Failure

La Voz de Galicia – November 26, 2021 →

Cristina PatoI suppose that it is because I have spent some time thinking about what failure means in today’s society, and in the ways this definition has changed over the last few years. In the era of the viral WhatsApps, of «likes» and «tweets,» there are instant failures from which not everyone can recover. But failing is a learning process which we all go through at some moment of our lives, and precisely because it is a process, it should not be instantaneous; there are many factors that lead one to failure, whether personal, academic, or professional.

Even so, when I think about the different ways we have of understanding failure, I think about the fact that I’ve always been fascinated by the difference that existed in the way that failure was understood in the United States and the way it was understood in Galicia. And I am speaking in the past tense because over these last few years things have changed a lot. Before the era of hyperconnection, sudden failure was not as present, and perhaps this was the reason one could have the opportunity to learn from it. But today that seems impossible because failure is also public…
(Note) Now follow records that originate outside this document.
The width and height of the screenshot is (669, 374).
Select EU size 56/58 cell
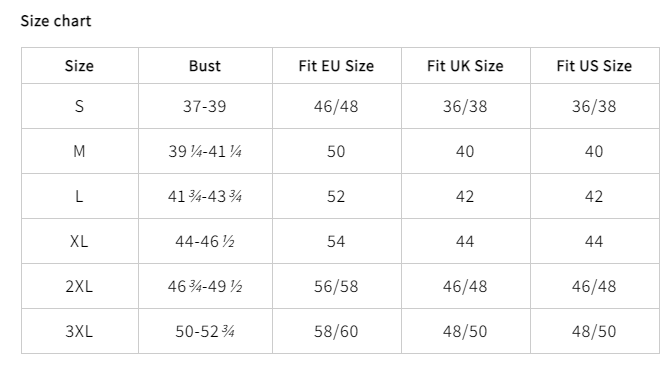(x=337, y=286)
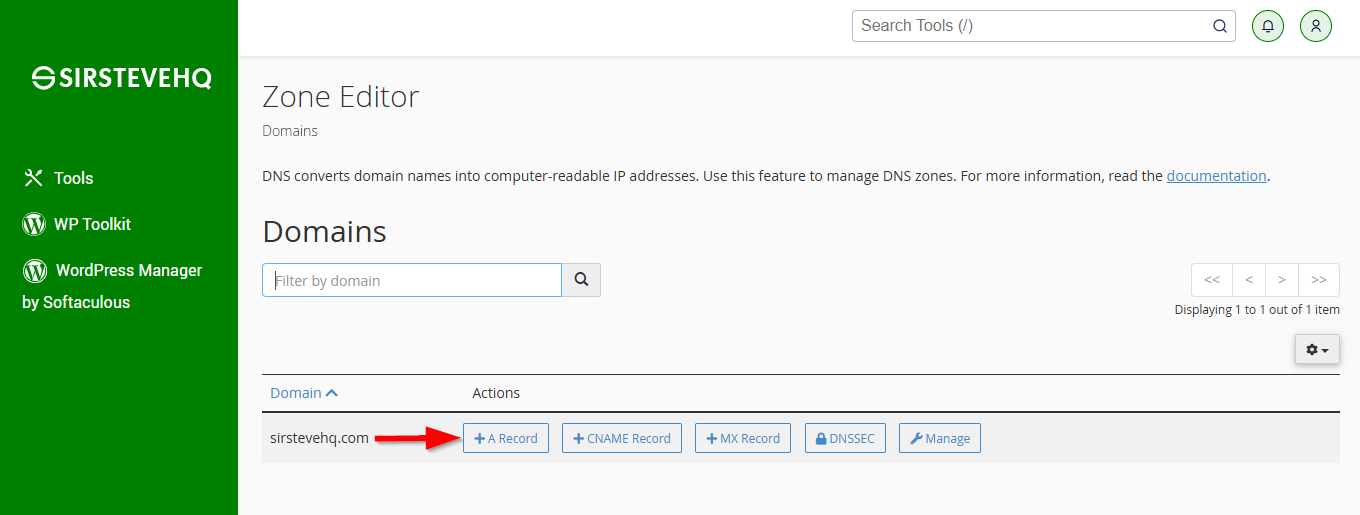This screenshot has height=515, width=1360.
Task: Go to the previous results page
Action: (1249, 280)
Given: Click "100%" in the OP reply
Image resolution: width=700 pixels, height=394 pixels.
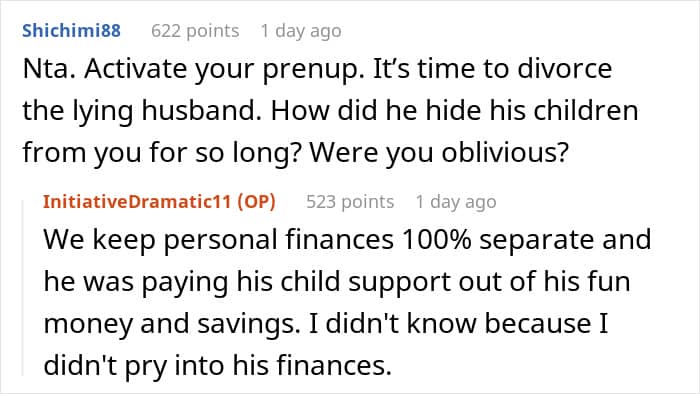Looking at the screenshot, I should [436, 239].
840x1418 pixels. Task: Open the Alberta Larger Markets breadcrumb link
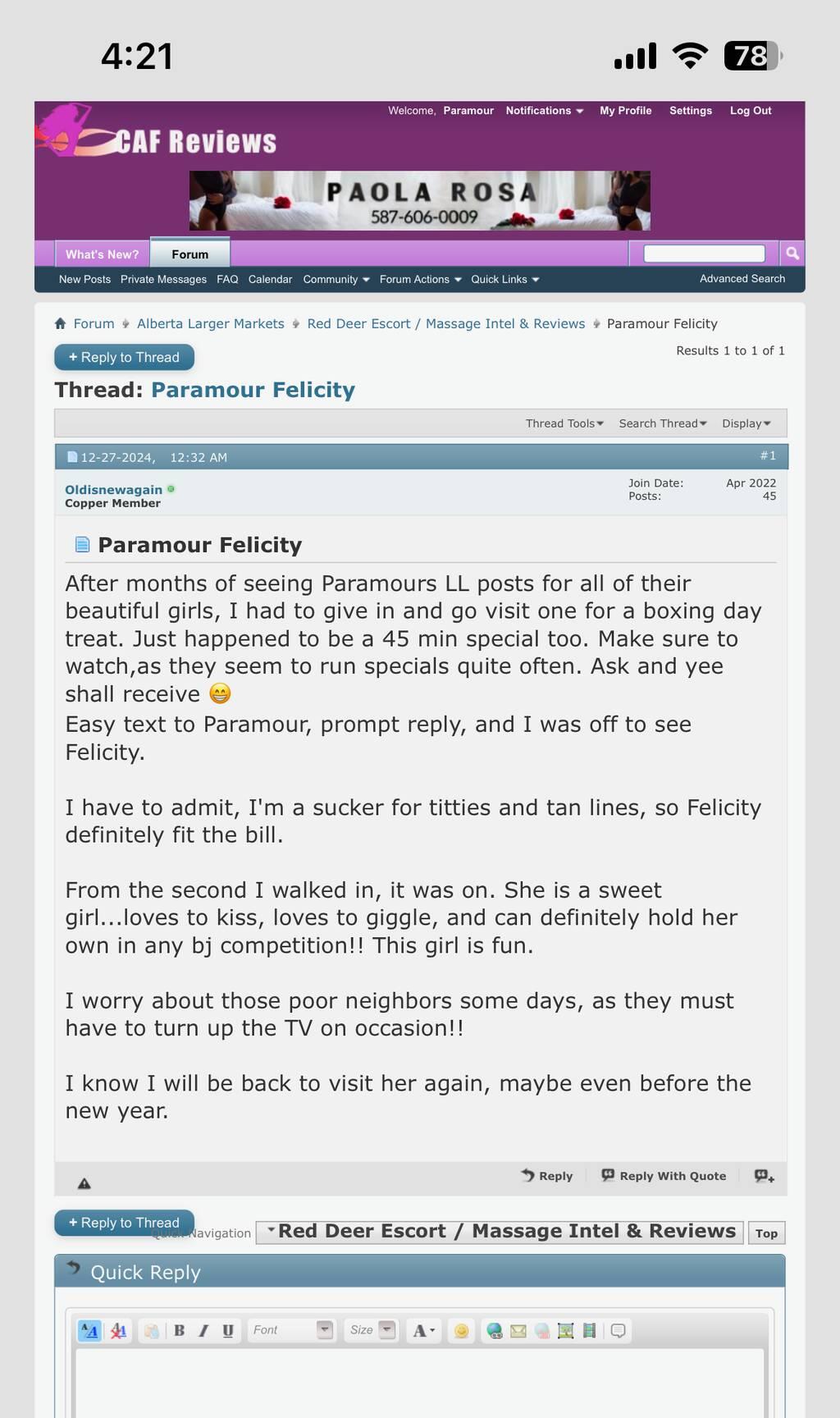pos(210,324)

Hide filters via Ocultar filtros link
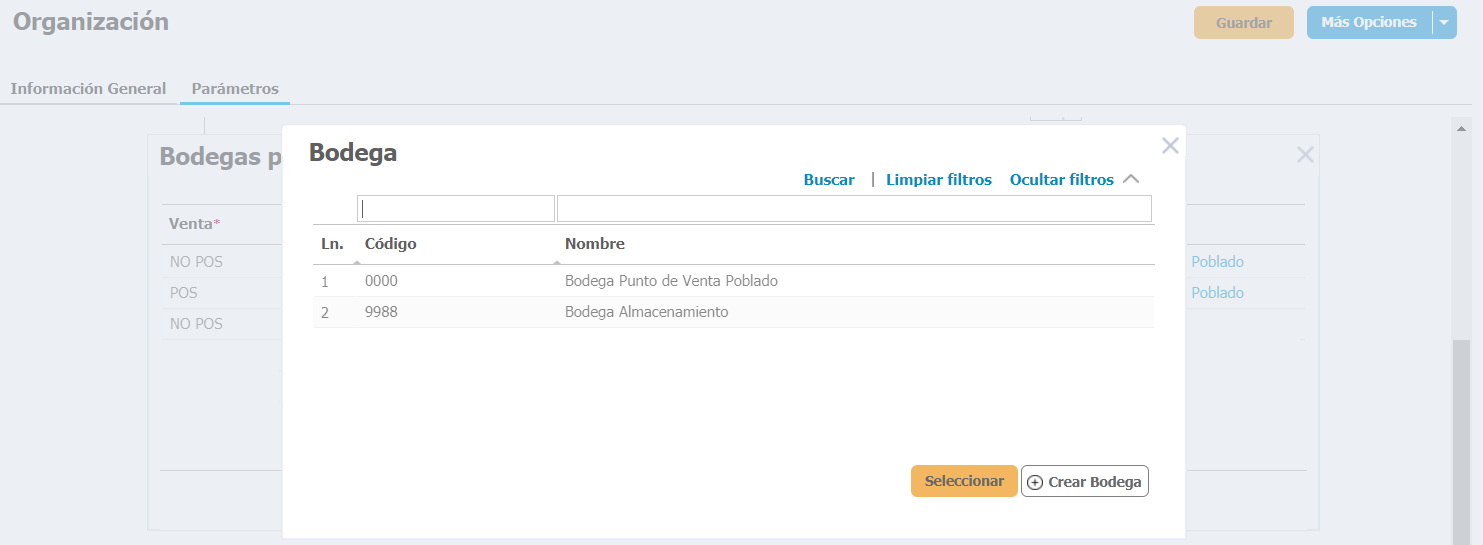coord(1062,180)
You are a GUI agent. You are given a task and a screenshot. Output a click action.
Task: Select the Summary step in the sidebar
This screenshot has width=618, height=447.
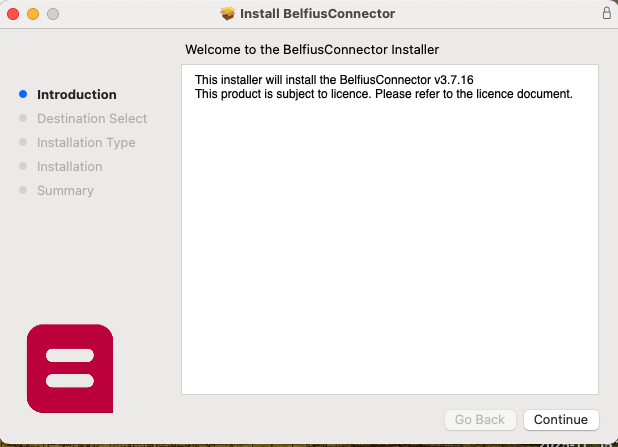coord(65,191)
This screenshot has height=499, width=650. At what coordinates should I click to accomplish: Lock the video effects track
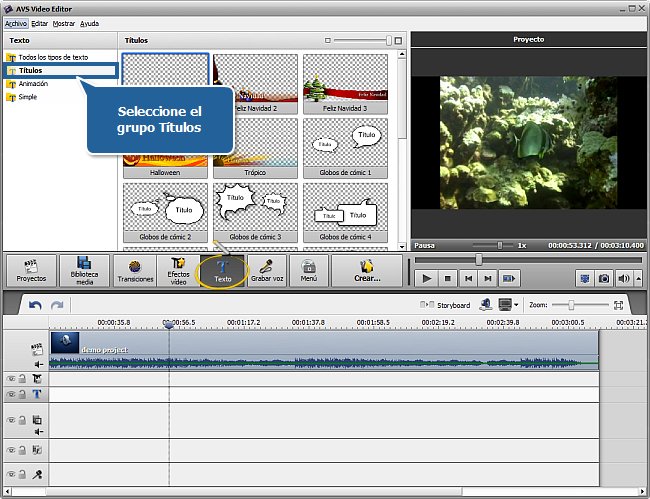pos(23,379)
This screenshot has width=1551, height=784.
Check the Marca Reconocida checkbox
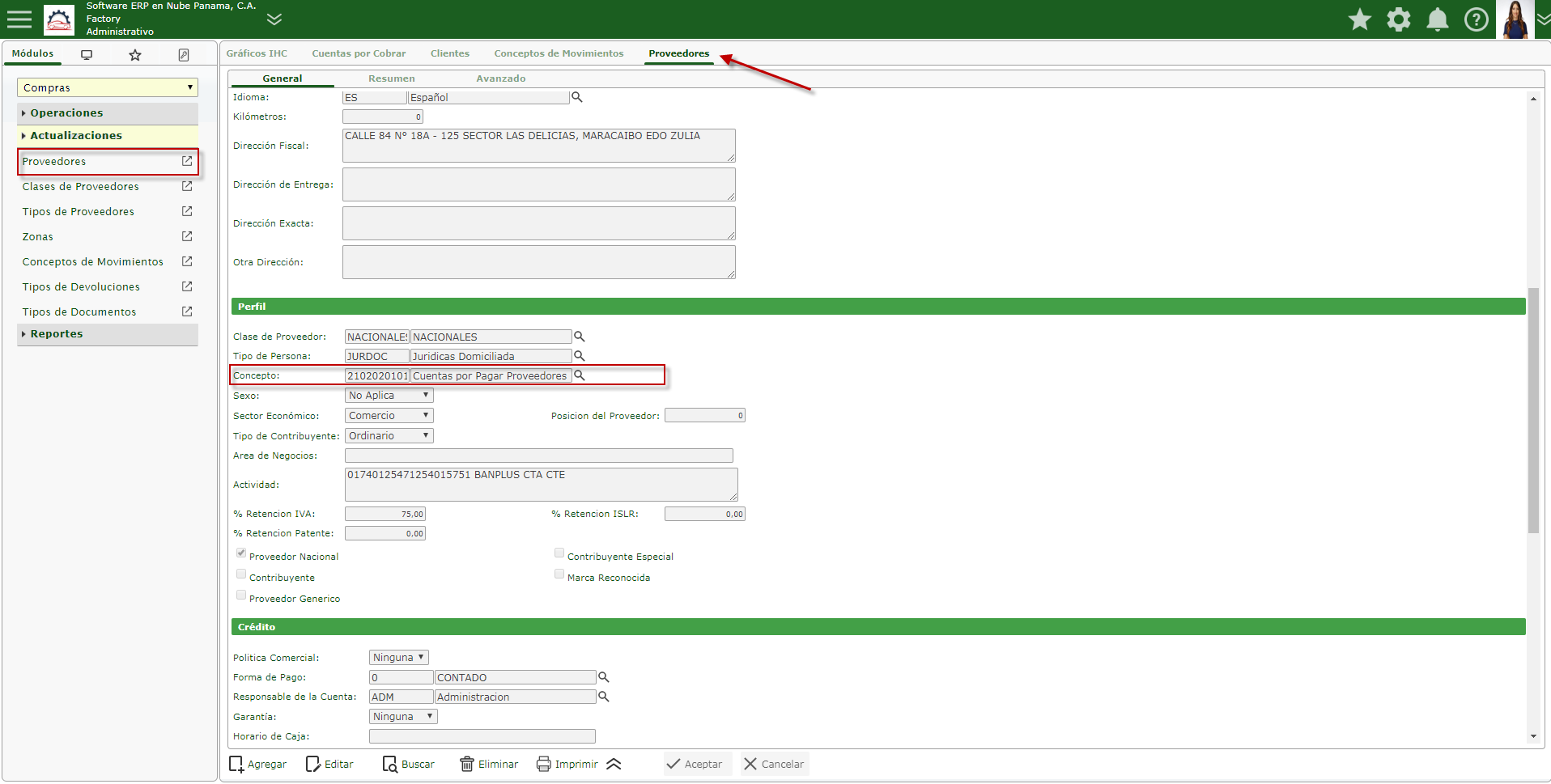click(x=559, y=574)
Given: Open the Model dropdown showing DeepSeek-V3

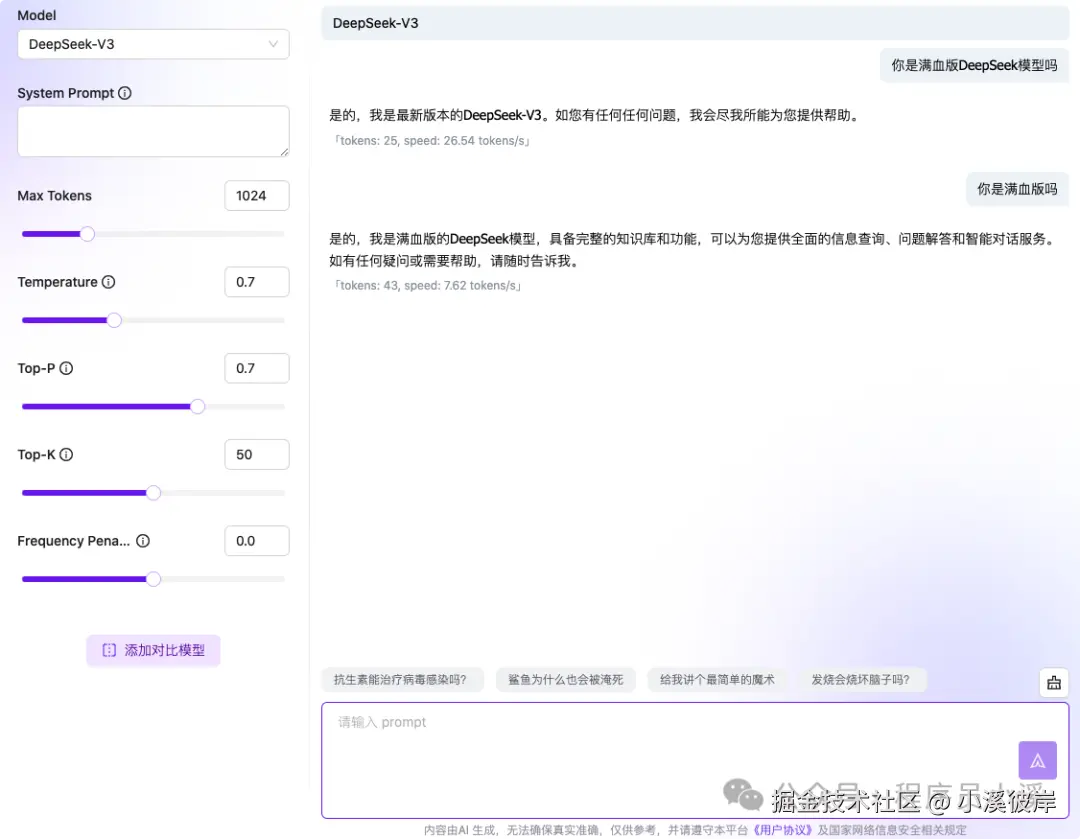Looking at the screenshot, I should coord(153,44).
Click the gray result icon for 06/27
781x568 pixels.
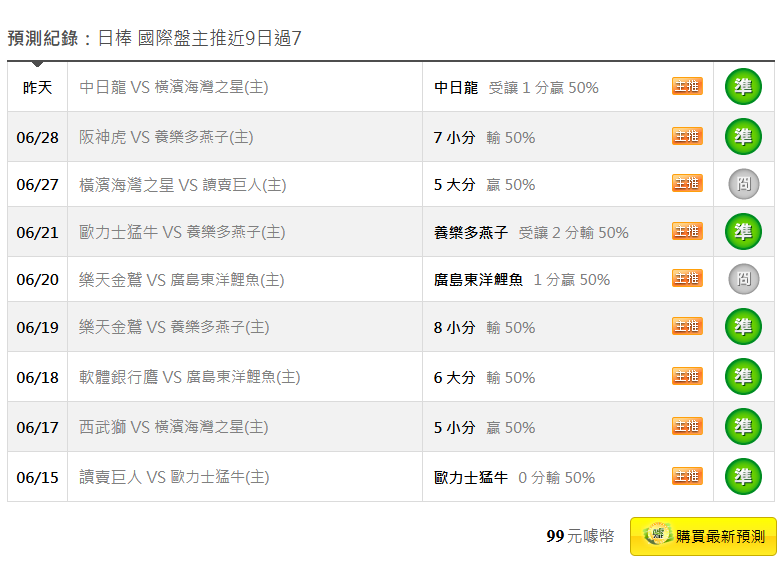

The case is that this week I was excited to hear the news about the Museum of Failure, an initiative of the psychologist and researcher Samuel West, who got together a collection of products and services that were failures (the DeLorean, Google Glass, a sweeter version of Coca Cola…), with the purpose of «stimulating a productive debate about failure and inspiring others to assume risks» based on the idea that «innovation and progress require an acceptance of failure.» And I hold on to that idea–let’s accept failure to be able to learn, not just from our own experience, but from others’ as well.